Przyznam, że posłuchuję trochę radia. Dosyć często nawet, głównie jest to radio Euro. W radiu Euro taki kawałem mi wpadł w ucho ale nie zanotowałem tytułu ani artysty, zapamiętałem za to kilka słów z refrenu no i znalazłem ostatecznie: La Roux "In for a kill". La Roux to jedna pani co śpiewa i jej producent, który robi też klawisze, innymi słowy jest to duecik, angielski duecik a powód, dla którego poświęcam mu posta to fakt, że jest on egzemplifikacją ciekawych zmian na rynku muzycznym, jakże autorom tego bloga umiłowanemu zagadnieniu. Otóż La Roux to absolutny debiutant, debiutantka raczej (la roux = ruda). Na Wyspach mega debiuty pojawiają się średnio dwa razy w tygodniu i tamtejszy rynek dostosował się do tego zjawiska i funkcjonuje nawet pod jego kontem. Z tego też powodu La Roux jeszcze długo pozostanie debiutantem to znaczy będzie podtrzymywać ten status. Jak? No więc tak naprawdę ta dwójka działa już co najmniej od 3 lat ale mimo ogromnego sukcesu i napiętego grafiku koncertowego jedyne co wydali to dwa single. Co bardziej dociekliwi znajdą na ich MySpace dwa jeszcze numery ale nie ma ich nigdzie po za tym, nawet na Youtube. Na Youtubie można za to znaleźć co najmniej trzy oficjalne remixy ich największego hitu robione przypuszczalnie przez bardzo nieprzypadkowych ludzi. O wydaniu albumu nigdzie nie wspomina się ani słowem bo po co w sumie? Po co boksować się z dystrybutorami, umowami, pierdołami a zysk i tak już dzisiaj z tego żaden. Co innego koncerty, tych grają w chuj chociaż oczywiście nie ma żadnych przecieków nagrań do sieci (sam doświadczyłem, że na dużej imprezie w Anglii człowiek może się poczuć jak w Oświęcimiu gdy na balkonach stoją ochroniarze z latarkami mocnymi jak miecz świetlny i snopem wskazują swoim kolegom ludzi chcących coś nagrać czy zdjęcie nawet zrobić). Z koncertów jest mega chajs a ludzie się na nie garną bo przecież nie mogą kupić sobie płyty połechtani tylko singlem z radia. Wszystko wkoło tego projektu jest wykalkulowane. Wokalistka młodziutka, egzaltowana i wystylizowana z algorytmiczną precyzją a muza - elektropop wstrzelony bezbłędnie w koniunkturę. Podsumowując, net rządzi i to dobrze chyba.

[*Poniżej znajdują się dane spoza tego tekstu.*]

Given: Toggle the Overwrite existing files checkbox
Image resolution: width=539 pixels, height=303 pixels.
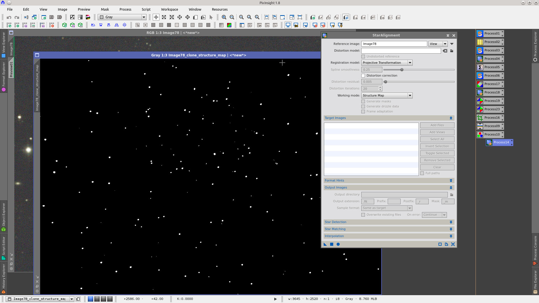Looking at the screenshot, I should tap(363, 215).
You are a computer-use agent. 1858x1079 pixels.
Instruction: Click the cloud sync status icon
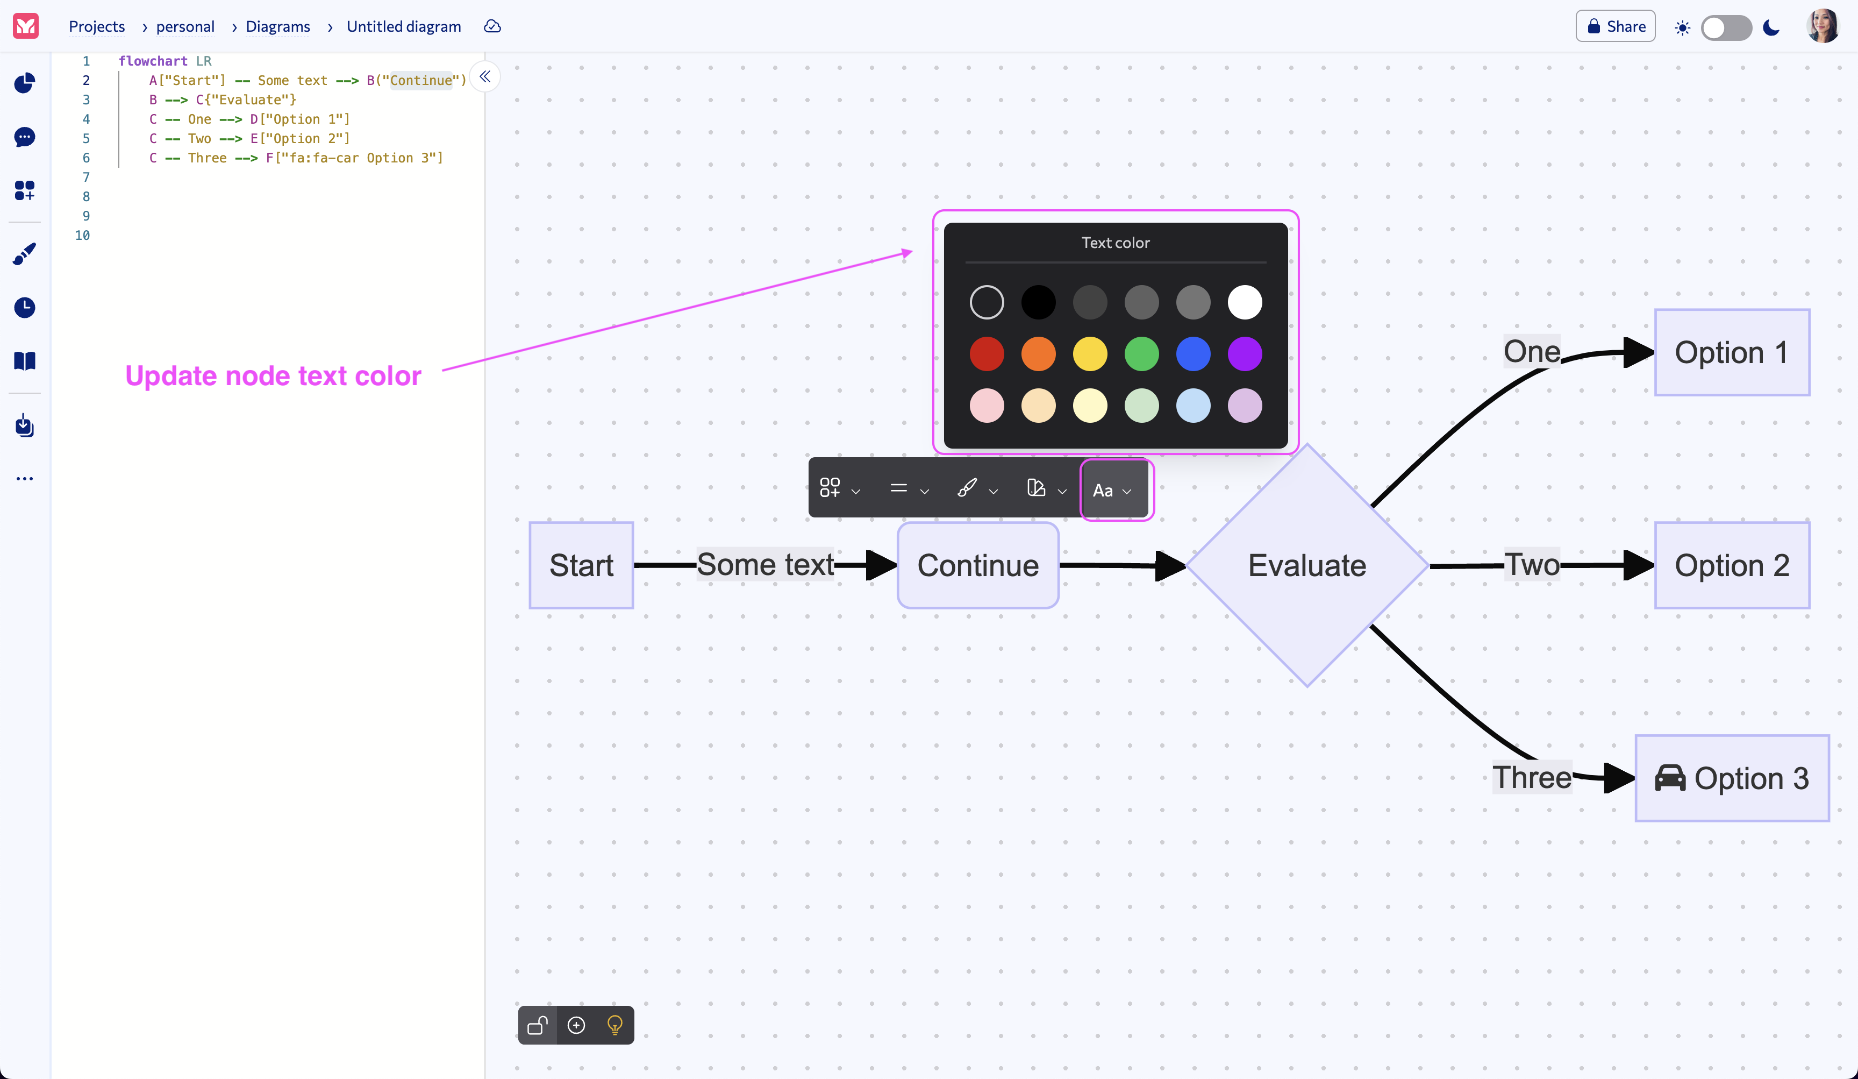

Może z wyjątkiem faktu, że net równa się mp3 (album La Roux jak już wyjdzie to bankowo do ściągnięcia z sieci za opłatą). Lubię mp3 słuchać na ulicy ale w domu to nie dają już rady.


O kurwa to przegięcie już! Chciałem umieścić tu teledysk ale nie da się - zabronione! Nieźle, proszę link w takim razie: 
http://www.youtube.com/watch?v=ELRD8ZMYmrA

Ha! Znalazłem wersję bez teledysku, bardzo mi się podoba ta piosenka:)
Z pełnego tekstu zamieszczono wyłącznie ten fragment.